Not the Lotus

in The MINIMALIST27 days ago

It's here again. The time for ice cream bowls and bare breasts. I flash my shins and pretend I don't notice the men on the metro who stare at my ship-shape hips. Listen to a woman's laugh over the speaker and pretend I'm not. That I'm not curious by nature, that I don't long for more than I can own.

But I rush and I'm here. Trying to outstare again my own native impatience. It takes a long time, learning to take time. Techincally, I'm supposed to be back there, except there's not anyone coming for another 30 minutes or so. I've tucked in those I'm meant to tuck. I'm banking on people being busy, late, rushing without knowing that I, too, am here. On top of the world, looking over old Bucharest blending shamelessly, almost obscenely, with the new. That I am sitting up here in the sun, taking ny peace.
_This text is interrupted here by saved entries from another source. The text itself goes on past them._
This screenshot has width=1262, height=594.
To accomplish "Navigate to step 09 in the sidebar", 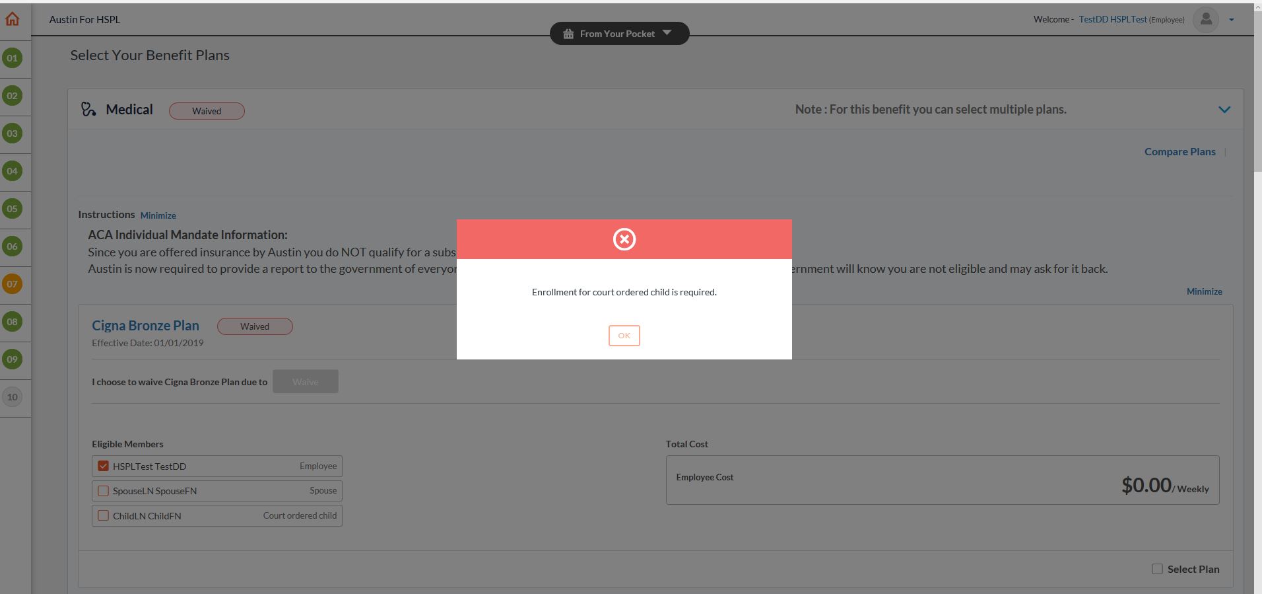I will 13,359.
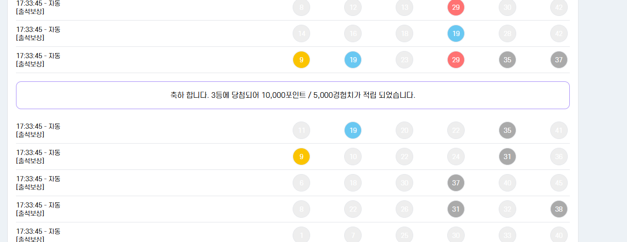Click the faded number 20 ball
This screenshot has height=242, width=627.
coord(404,130)
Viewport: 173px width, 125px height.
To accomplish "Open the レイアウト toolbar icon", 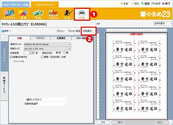I will click(x=9, y=14).
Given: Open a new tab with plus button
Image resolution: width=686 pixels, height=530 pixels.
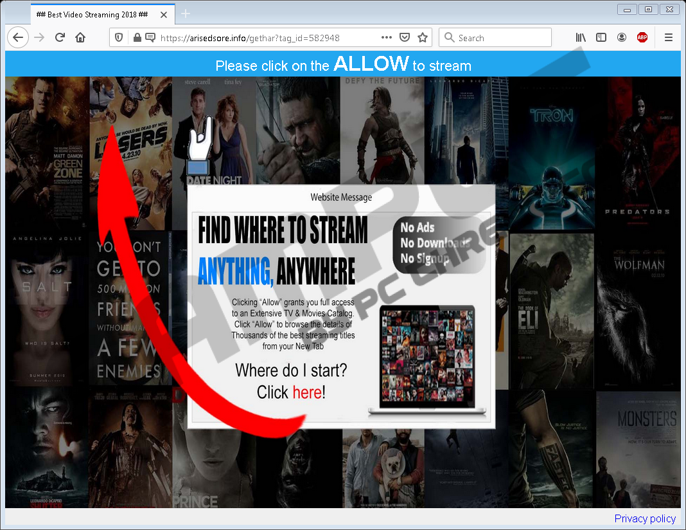Looking at the screenshot, I should coord(186,14).

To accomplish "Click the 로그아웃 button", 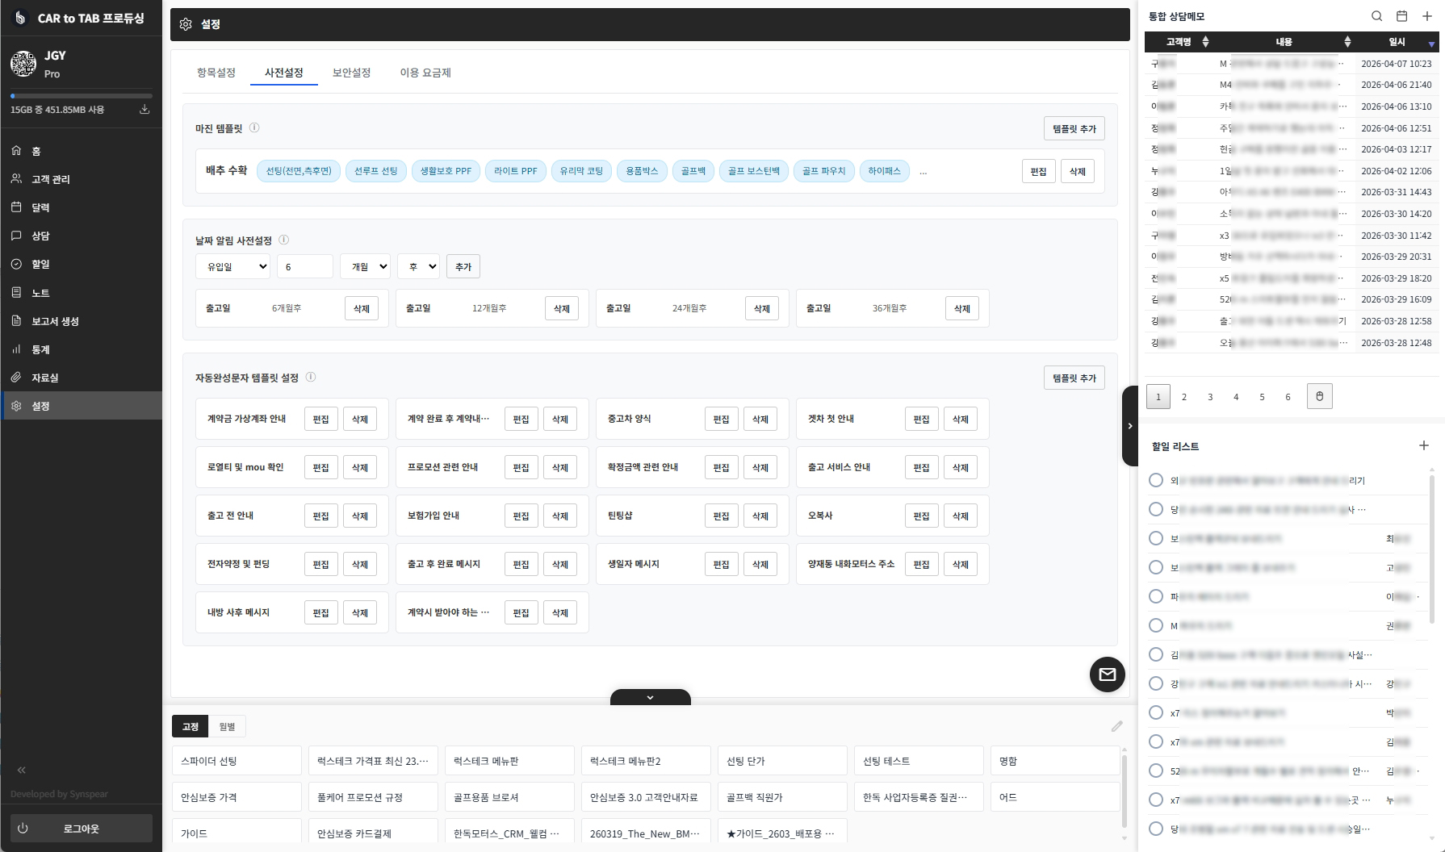I will [81, 828].
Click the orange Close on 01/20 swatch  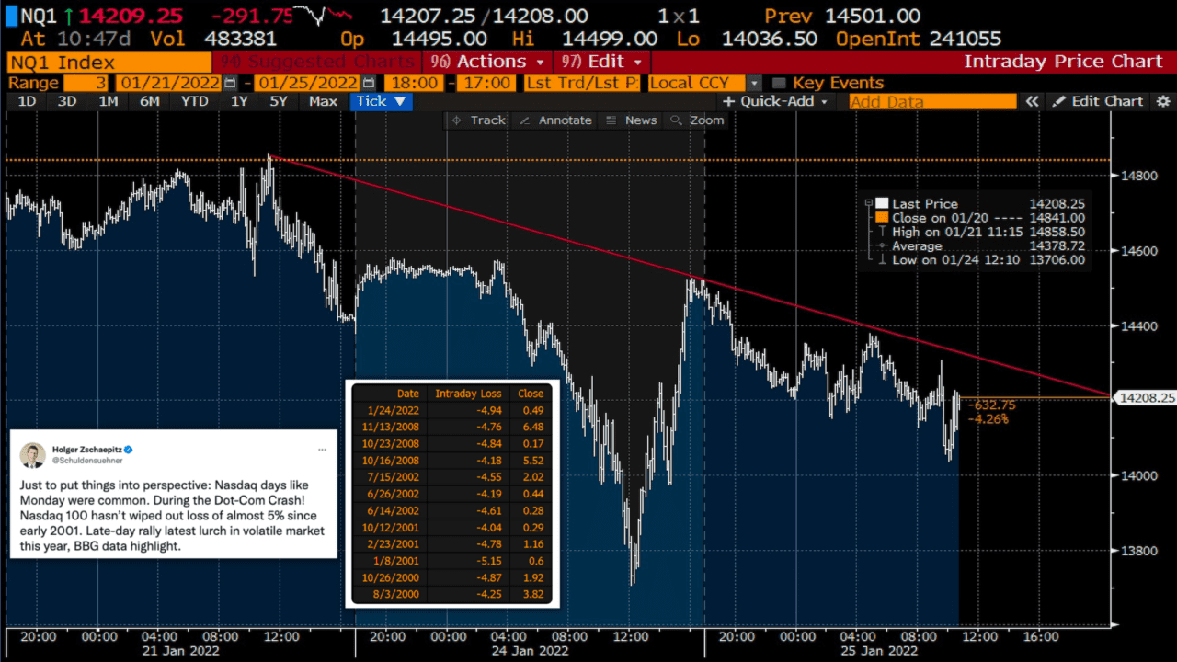coord(882,218)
It takes great craftiness sometimes, sitting down. Listening to the pigeons on the roof above me creak. Guide a bug off my leg bare and devil-may-care. Shaving my Father Time beard in the reflection of storm-clouds. I listen to it begging and it's scary, the build-up of my own desire as I invite careless thunder. There's rage building above and to the east, and yet I'm here. This place is my secret. At least for the next 25 minutes.

Finding peace cross-legged never properly worked for me. I find it in the early morning quiet, when the dogs are out. Leaning out my window past midnight, listening to the choir drunks bellow and cuss up my street.

I find it here, wherever here is, in this moment of forced stop. I am giving my time, but nobody asks what I'm taking in return. Nothing is gratis, least of all peace. And there's so much that needs doing before I'm gone, and there's new things to learn and old stories to finish telling. Taking heart and stocking the cupboard. Making movies, catching planes, taking names.

Sitting on top of the city, powerful and forgotten, dormant little warriror-queen from inside a turn-to-stone tribe, I get this certainty, the sense that what I must and what must me can wait.

My trouble with peace is that they came up with ways to tame it. You've seen the way I cook, how I like to play it by ear. Apply the same basic principle to my gut as my freedom. If I cross my legs, I become a worry-harangued lotus. So instead, I stretch out my legs where I find sun and room, and carve out my quiet.

It's coming, but it's not here yet. I'm afraid it is going to end, but more so, that it might not come here. That I could wait on this little hideaway balcony forever, that it might pass me by, that my mouth will go dry with all this happess wanting. That I will be turned into salt if I keep worrying about it.

But whoever she is, she's down below. Suspended mid-frame. I'm up here looking down on her, chasing my high, light up foreign pipe. Peace. Transient. Right now, mine for the taking.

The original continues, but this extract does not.